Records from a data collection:
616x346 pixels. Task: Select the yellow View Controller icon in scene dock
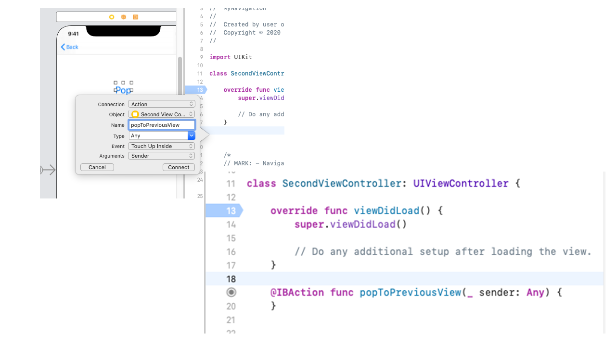click(x=112, y=17)
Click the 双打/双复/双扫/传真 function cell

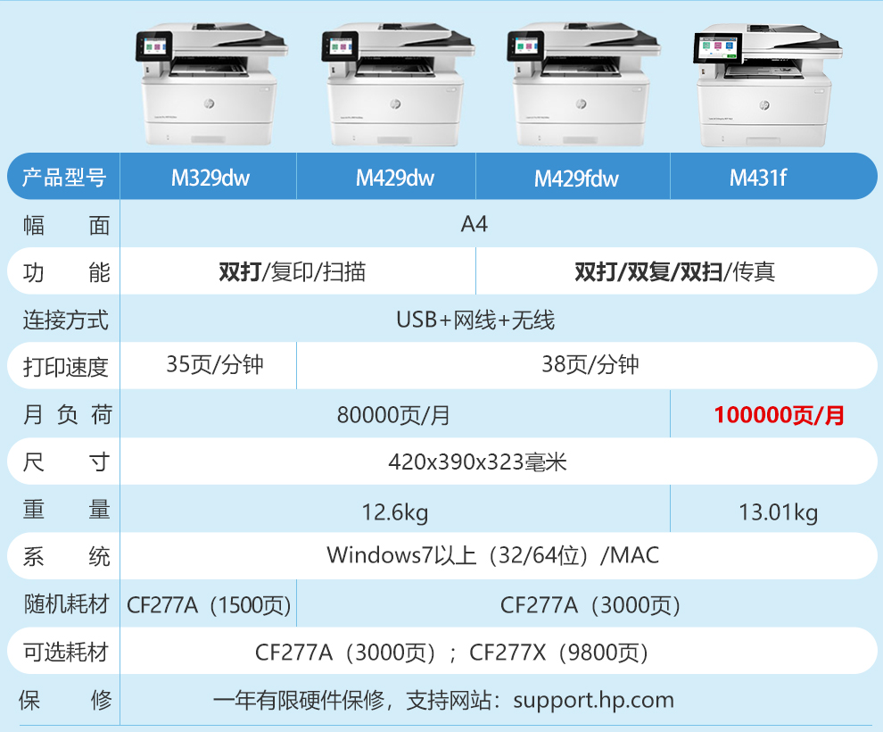(674, 272)
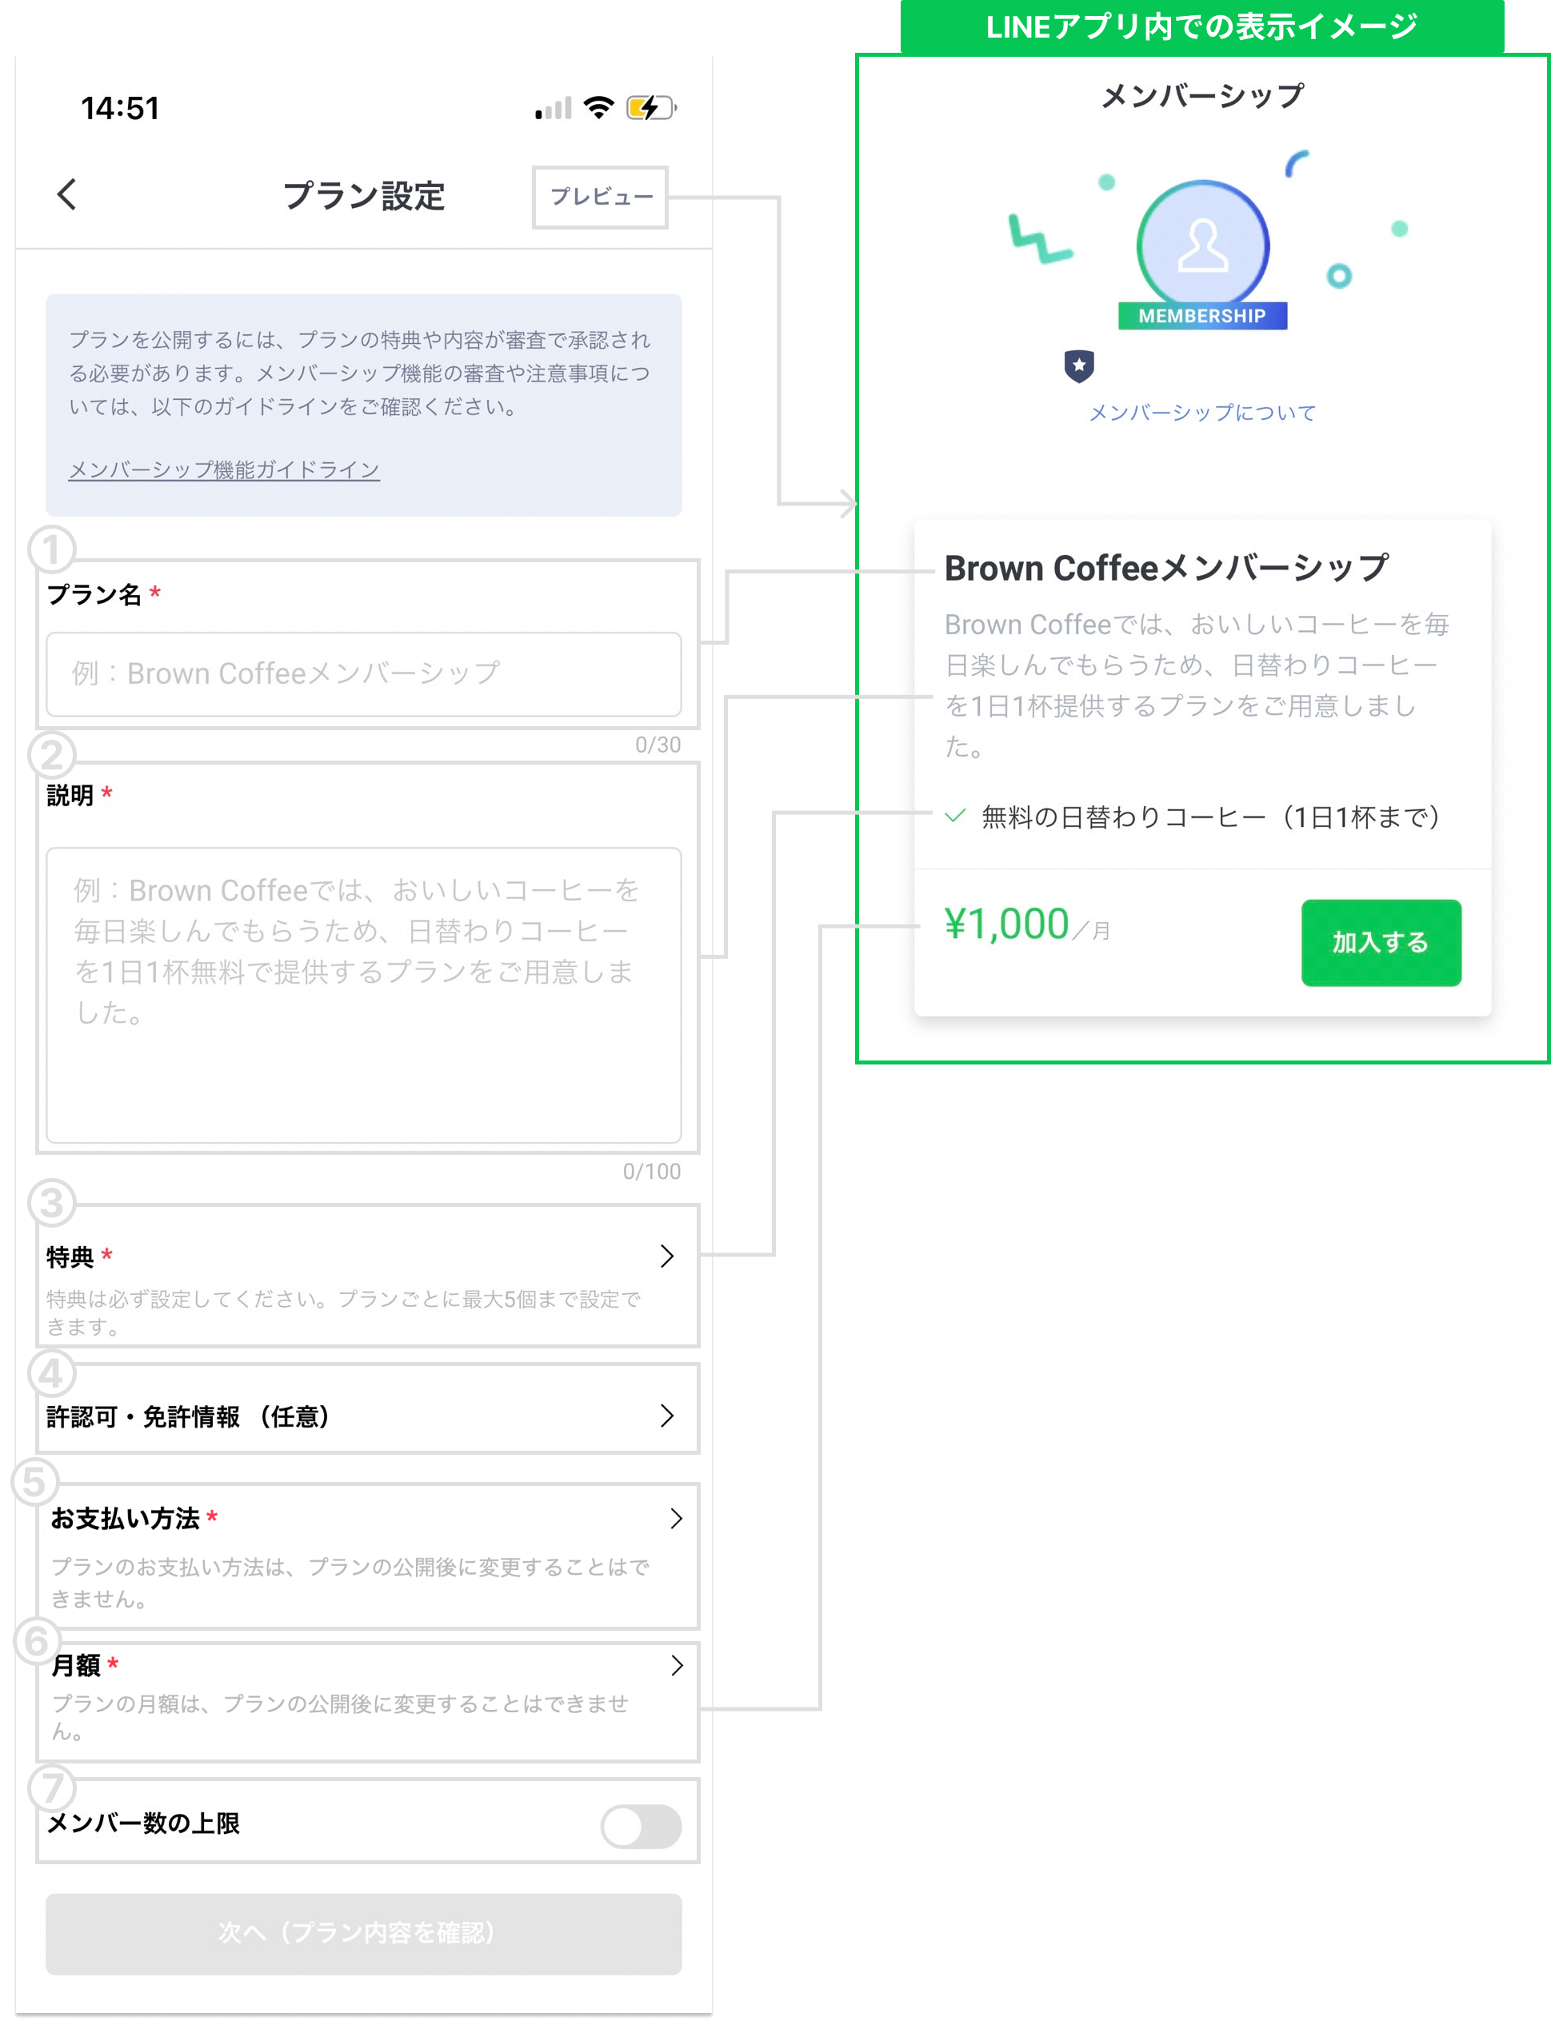This screenshot has width=1551, height=2029.
Task: Open the メンバーシップ機能ガイドライン link
Action: pos(224,470)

§ **Task details**
Please return the records above exactly as written, dropping every picture.

§ **Response to this task**
616x346 pixels. Task: Select the yellow View Controller icon in scene dock
click(x=112, y=17)
Click the 双打/双复/双扫/传真 function cell

(674, 272)
This screenshot has width=1551, height=2029.
Task: Open the メンバーシップ機能ガイドライン link
Action: pos(224,470)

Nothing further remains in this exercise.